In instrumentation, which of the following sensing principles are used in pressure sensors?

Introduction / Context:
Pressure measurement underpins process control, automotive systems, biomedical devices, and consumer electronics. Multiple transduction mechanisms exist, translating diaphragm deflection or volume change into an electrical signal usable by control systems and data acquisition hardware.

Given Data / Assumptions:

• We consider common industrial and embedded pressure sensors.
• Outputs may be resistive, capacitive, or via active electronics after conditioning.
• Mechanics include diaphragms, bellows, or aneroid capsules.

Concept / Approach:
Piezoresistive sensors mount strain gauges on a diaphragm; applied pressure changes resistance through strain, often used in silicon MEMS. Aneroid mechanisms convert pressure to displacement which can be read by a potentiometric element, producing a variable resistance output. Capacitive sensors measure the change in capacitance between plates as a diaphragm deflects, offering high sensitivity and low hysteresis. Each approach trades off sensitivity, temperature drift, linearity, and cost.

Step-by-Step Solution:
1) Recognize that piezoresistive (strain-gauge) is a mainstream method. 2) Identify aneroid + variable resistance as a valid mechanical-to-electrical conversion. 3) Confirm capacitive transduction as another standard technique. 4) Since all are used, select 'All of the above'.
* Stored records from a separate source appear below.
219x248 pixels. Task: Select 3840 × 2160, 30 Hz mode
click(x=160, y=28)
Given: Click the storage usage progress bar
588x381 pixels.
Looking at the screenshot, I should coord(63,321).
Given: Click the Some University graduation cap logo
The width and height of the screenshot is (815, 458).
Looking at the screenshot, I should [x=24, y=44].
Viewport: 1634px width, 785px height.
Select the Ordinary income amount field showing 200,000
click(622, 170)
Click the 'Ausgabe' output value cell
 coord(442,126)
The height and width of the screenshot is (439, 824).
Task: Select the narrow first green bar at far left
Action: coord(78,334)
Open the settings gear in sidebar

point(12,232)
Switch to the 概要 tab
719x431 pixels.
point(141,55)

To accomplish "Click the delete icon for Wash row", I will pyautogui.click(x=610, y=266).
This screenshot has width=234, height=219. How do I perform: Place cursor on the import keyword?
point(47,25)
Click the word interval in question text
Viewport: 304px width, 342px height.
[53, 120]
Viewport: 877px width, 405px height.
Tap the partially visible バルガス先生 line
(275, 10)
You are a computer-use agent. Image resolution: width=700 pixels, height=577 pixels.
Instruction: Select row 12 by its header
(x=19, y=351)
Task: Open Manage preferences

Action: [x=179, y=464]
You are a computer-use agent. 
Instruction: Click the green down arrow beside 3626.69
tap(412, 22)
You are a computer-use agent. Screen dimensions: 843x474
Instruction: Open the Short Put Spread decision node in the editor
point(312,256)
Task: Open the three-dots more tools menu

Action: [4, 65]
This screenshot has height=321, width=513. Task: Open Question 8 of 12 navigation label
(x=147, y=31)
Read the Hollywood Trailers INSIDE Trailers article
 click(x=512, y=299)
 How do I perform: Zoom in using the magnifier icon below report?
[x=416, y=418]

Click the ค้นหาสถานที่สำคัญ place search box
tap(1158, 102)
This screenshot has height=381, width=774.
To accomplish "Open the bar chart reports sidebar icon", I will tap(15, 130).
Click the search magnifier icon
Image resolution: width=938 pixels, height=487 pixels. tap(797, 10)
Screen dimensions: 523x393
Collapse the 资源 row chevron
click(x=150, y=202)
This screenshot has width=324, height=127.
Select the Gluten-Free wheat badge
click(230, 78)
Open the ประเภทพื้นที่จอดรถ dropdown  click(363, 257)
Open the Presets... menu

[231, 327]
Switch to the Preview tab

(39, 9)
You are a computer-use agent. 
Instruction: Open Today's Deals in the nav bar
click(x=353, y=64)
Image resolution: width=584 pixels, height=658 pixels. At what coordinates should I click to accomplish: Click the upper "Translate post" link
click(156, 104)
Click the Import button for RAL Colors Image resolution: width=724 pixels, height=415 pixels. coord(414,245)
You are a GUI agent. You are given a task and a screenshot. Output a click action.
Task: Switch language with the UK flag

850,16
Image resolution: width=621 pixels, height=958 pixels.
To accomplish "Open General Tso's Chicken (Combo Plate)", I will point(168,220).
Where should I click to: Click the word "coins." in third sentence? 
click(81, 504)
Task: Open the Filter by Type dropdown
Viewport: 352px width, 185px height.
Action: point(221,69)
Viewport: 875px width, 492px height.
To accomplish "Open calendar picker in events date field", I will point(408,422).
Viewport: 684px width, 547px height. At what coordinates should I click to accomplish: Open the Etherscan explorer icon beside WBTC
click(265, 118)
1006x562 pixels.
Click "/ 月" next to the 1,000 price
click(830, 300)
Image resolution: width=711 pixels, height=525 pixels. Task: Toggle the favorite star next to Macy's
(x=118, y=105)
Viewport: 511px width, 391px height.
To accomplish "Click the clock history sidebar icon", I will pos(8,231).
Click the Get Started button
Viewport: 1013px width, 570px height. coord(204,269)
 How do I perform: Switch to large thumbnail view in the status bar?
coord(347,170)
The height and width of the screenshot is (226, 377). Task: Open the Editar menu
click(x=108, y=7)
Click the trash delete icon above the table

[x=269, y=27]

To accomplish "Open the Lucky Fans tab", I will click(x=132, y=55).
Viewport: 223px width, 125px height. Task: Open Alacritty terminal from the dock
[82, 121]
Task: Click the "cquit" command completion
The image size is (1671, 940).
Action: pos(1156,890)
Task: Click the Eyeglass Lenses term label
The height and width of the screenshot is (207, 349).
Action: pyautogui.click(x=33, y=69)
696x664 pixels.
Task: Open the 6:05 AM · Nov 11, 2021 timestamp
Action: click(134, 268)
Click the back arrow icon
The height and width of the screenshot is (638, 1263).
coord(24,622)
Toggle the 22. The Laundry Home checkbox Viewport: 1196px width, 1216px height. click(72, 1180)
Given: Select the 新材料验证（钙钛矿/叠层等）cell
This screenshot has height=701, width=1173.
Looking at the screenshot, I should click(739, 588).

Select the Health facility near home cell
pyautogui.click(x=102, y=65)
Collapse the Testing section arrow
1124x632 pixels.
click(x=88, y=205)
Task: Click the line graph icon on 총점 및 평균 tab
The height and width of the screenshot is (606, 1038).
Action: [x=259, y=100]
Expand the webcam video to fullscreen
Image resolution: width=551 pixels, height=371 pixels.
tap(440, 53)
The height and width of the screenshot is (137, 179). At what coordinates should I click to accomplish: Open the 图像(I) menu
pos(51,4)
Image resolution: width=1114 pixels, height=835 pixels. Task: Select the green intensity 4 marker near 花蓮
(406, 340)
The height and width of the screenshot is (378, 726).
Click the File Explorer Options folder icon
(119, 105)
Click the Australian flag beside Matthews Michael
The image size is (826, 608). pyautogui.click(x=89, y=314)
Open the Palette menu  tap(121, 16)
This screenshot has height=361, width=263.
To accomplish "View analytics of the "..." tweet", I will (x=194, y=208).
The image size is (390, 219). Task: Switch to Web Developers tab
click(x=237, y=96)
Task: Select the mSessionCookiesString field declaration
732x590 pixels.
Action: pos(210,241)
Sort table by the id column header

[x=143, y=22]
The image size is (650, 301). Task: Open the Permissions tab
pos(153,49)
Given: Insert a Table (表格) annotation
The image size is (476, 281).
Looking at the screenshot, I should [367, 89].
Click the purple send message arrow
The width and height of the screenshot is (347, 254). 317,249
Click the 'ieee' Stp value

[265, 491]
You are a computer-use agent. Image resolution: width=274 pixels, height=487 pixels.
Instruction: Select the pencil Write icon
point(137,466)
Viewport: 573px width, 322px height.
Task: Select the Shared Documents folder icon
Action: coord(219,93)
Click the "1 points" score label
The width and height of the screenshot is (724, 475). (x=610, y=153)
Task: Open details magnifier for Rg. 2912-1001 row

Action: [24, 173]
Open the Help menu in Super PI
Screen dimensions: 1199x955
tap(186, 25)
Verification / Alternative check:
Sensor catalogs and application notes list piezoresistive and capacitive as dominant; aneroid mechanisms appear in gauges and legacy industrial transmitters with potentiometric readouts.

Why Other Options Are Wrong:
Options A/B/C individually are true but incomplete; the question asks which are used broadly.
Option E is invalid because multiple methods are indeed used.

Common Pitfalls:
Assuming a single 'best' technology; environment (temperature, media compatibility, EMI) often dictates the choice.

Final Answer:
All of the above